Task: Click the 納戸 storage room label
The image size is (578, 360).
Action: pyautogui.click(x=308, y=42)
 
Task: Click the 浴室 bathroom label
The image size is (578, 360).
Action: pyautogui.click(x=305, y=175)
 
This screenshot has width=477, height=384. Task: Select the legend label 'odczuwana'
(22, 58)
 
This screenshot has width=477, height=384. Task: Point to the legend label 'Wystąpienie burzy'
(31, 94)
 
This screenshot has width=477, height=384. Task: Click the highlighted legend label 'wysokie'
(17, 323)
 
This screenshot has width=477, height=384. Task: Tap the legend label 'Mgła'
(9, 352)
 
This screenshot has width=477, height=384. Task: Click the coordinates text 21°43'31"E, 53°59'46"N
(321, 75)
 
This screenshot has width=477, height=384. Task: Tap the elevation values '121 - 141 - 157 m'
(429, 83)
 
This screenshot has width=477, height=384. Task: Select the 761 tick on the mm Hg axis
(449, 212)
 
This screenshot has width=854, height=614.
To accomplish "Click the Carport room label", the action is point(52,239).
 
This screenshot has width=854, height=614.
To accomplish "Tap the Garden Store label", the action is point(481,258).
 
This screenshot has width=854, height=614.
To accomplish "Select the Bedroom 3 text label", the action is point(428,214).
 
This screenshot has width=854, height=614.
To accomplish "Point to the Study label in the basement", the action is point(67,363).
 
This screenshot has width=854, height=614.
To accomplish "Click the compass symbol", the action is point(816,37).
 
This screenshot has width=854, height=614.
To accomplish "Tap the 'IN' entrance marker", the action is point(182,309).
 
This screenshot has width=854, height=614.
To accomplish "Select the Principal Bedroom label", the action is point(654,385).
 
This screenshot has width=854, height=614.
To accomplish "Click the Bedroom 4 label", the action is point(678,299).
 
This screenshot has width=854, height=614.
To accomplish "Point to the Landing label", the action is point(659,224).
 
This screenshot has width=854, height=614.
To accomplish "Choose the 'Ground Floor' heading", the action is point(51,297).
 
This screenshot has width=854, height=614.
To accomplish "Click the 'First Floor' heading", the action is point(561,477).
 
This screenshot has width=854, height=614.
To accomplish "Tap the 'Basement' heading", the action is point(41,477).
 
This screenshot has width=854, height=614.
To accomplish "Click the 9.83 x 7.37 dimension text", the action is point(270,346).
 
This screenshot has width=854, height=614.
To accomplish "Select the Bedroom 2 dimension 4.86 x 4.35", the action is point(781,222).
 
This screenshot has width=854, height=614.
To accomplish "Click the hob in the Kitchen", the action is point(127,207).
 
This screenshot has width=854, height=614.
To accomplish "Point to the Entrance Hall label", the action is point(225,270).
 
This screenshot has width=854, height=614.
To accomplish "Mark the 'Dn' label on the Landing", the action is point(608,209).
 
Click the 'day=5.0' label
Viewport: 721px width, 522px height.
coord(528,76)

★ ★ ★ ★ ★ ★ ★

◆ Exercise objective
Pull out each line of the records above that contains the word "Floor", and copy those lines unchanged.

◆ The reply
To accomplish "Choose the 'Ground Floor' heading", the action is point(51,297).
To accomplish "Click the 'First Floor' heading", the action is point(561,477).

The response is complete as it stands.